Creating The World’s Most Efficient Quadcopter Drone

Keeping an eye on remaining battery charge. (credit: Luke Maximo Bell, YouTube)
Keeping an eye on remaining battery charge. (credit: Luke Maximo Bell, YouTube)

Although not a typical focus of people who fly quadcopter drones for a hobby or living, endurance flying has a certain appeal to it for the challenge it offers. Thus, as part of his efforts to collect all the world records pertaining to quadcopter drones, [Luke Maximo Bell] has been working on a design that would allow him to beat the record set by SiFly Aviation at 3 hours and 11 minutes.

By using knowledge gained from his PV solar-powered quadcopter, [Luke] set about to take it all a few steps further. The goal was to get as much performance out of a single Watt, which requires careful balancing of weight, power output and many other parameters.

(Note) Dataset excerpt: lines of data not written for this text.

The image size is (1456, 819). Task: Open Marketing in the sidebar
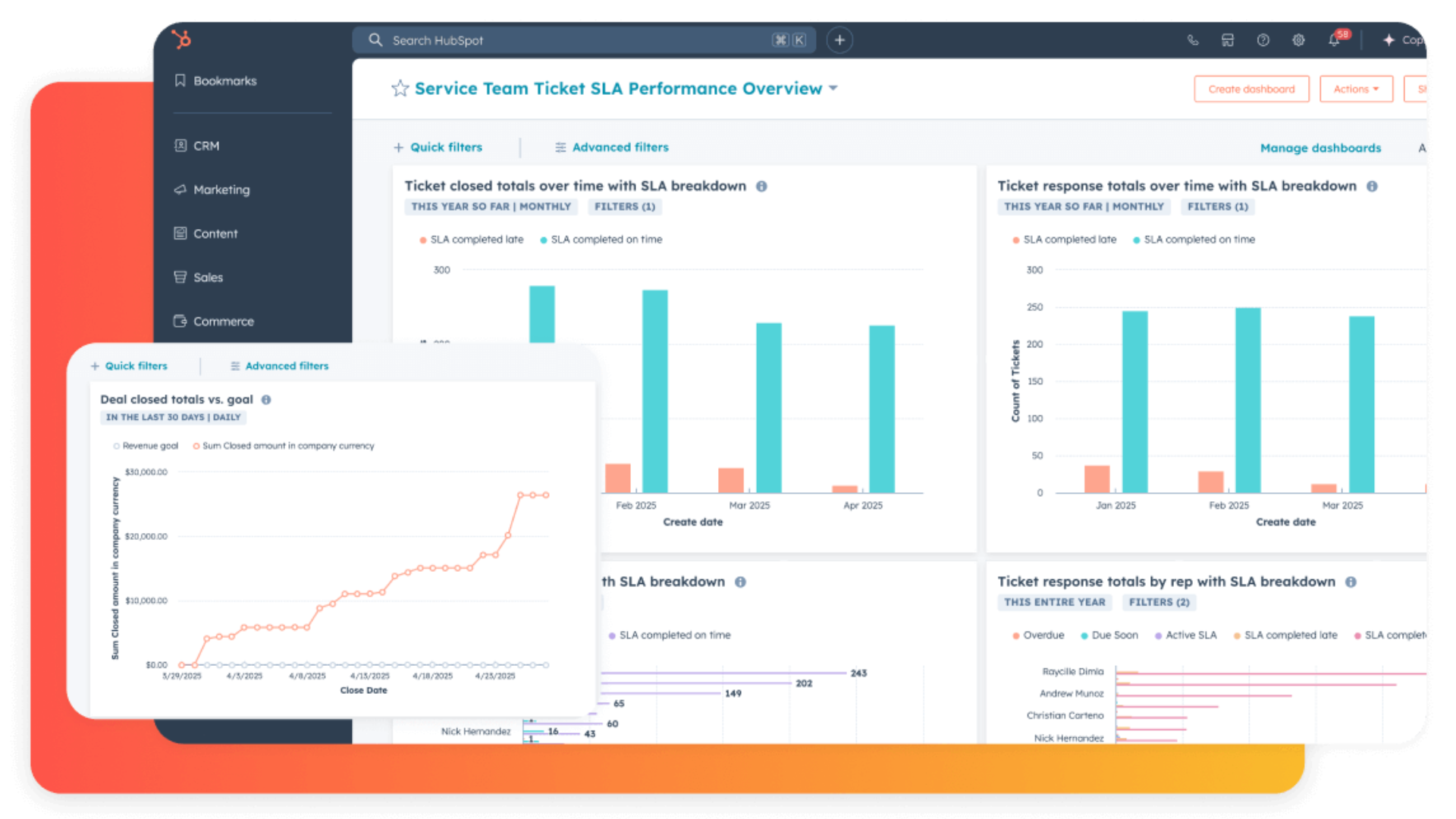click(221, 190)

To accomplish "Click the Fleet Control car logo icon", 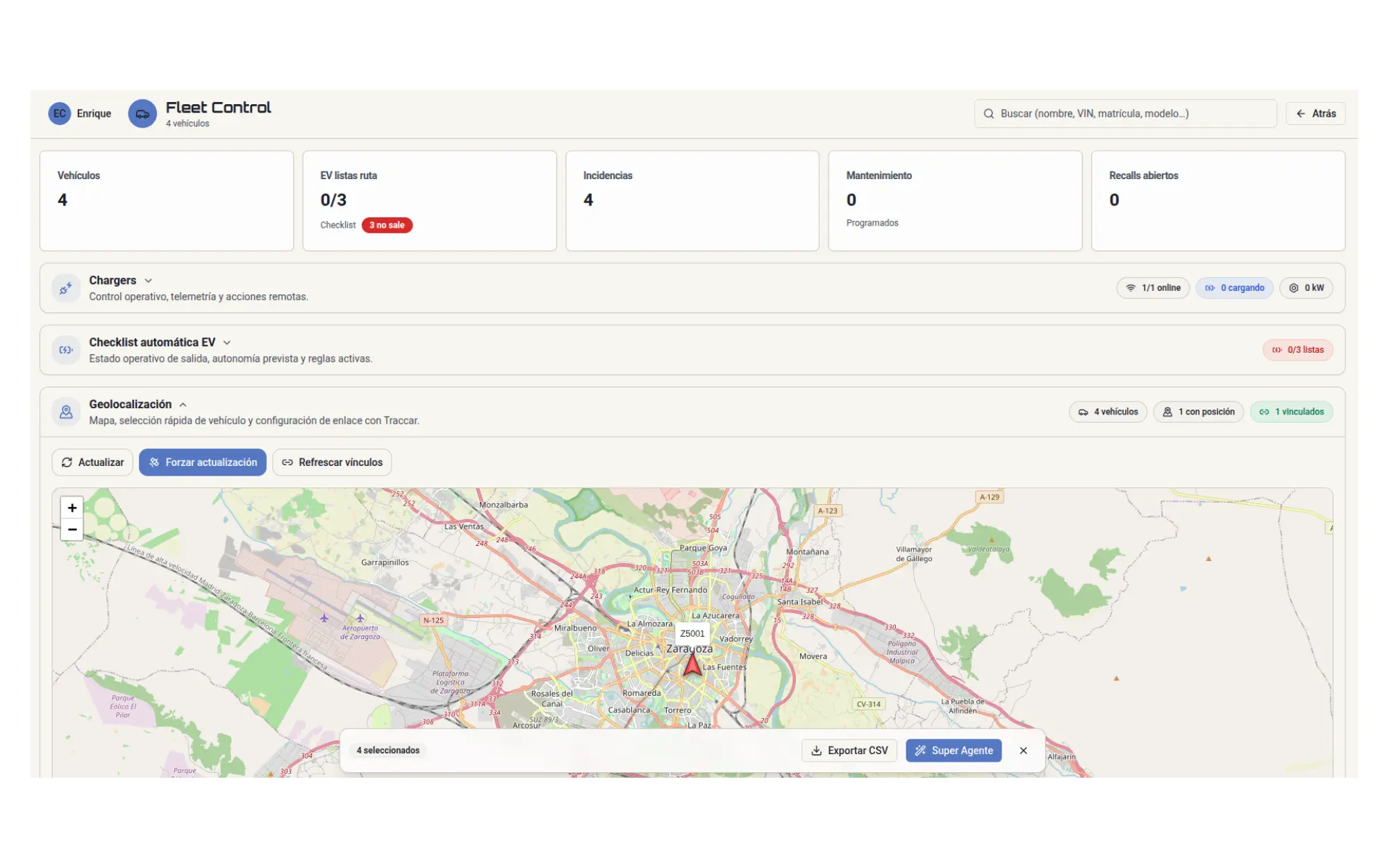I will click(142, 114).
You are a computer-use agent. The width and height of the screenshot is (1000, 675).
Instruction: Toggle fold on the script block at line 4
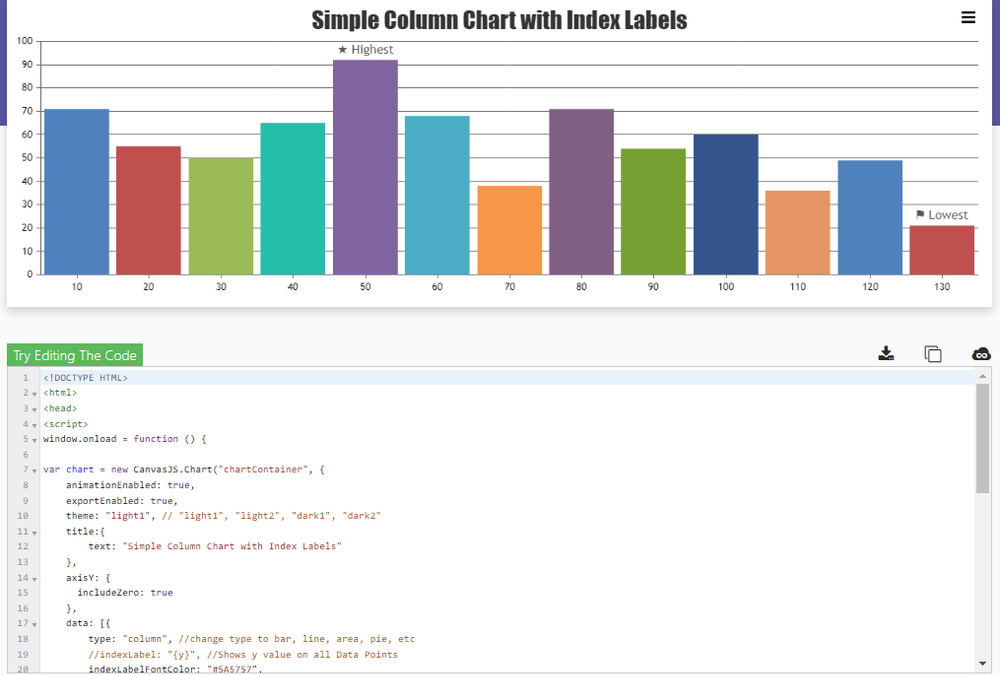(33, 423)
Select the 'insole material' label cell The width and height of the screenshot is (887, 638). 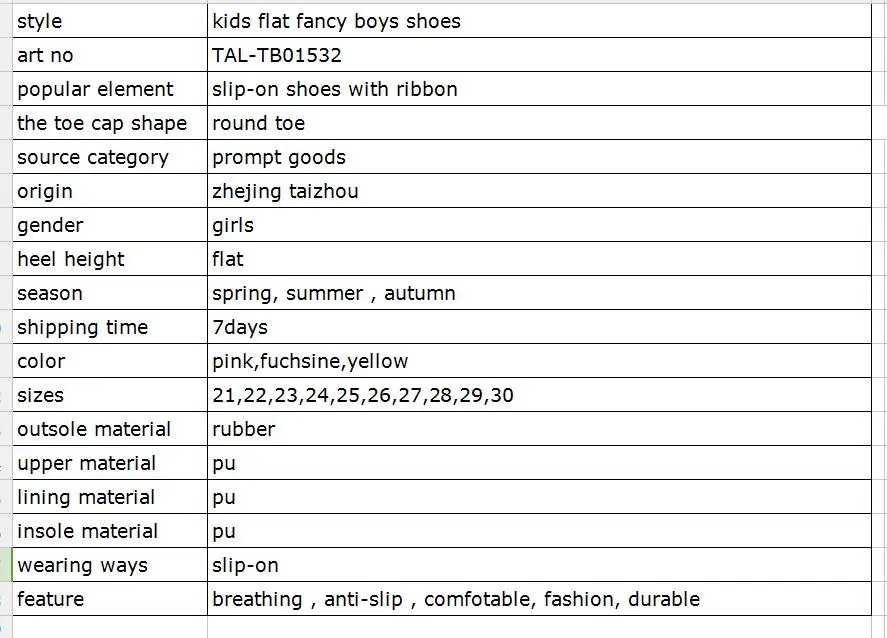coord(87,531)
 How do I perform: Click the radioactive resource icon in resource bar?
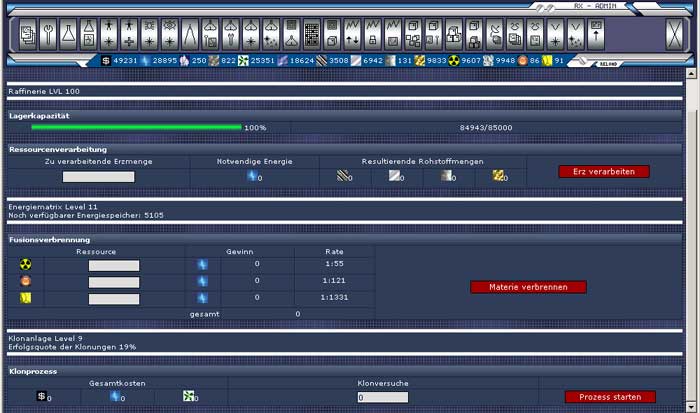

Crucial is that power usage goes up drastically when you increase the RPM of the propellers, ergo massive 40″ propellers were picked to minimize the required RPM to achieve sufficient lift, necessitating a very large, but lightweight frame.

The battery packs are another major factor since they make up so much of the weight. By picking high-density Tattu batteries and stripping these down even more this was optimized for as well, before even the wire gauge of the power wires running to the motors were investigated to not waste a single Watt or gram.

All of this seems to have paid off, as a first serious test flight resulted in a 3 hour, 31 minutes result, making it quite feasible that [Luke] will succeed with his upcoming attempt at the world’s longest flying electric multirotor record. Another ace up his sleeve here is that of forward movement as well as wind provides effectively free lift, massively reducing power usage and possibly putting the 4 hour endurance score within easy reach.

10 thoughts on “Creating The World’s Most Efficient Quadcopter Drone

    1. So far every single video I have ever seen of someone attempting to use toroidal props for anything they have failed to show a greater efficiency than traditional props. This includes PC case fans and model boat propellers. I’m beginning the think the paper that proposed these can’t be reproduced in the real world. That or they have some strange conditions under which they’re optimal that don’t line up with anybody’s usage.

      1. The problem with torroidal props is correct implementation. Multi rotors are terrible for it because you want to be able to quick speed up and slow down the rotation of the motors for your control loops. Torroidal propellers have inherently more mass for a given size and at the edge of the prop disc, which makes the multirotor motor response laggy and unstable.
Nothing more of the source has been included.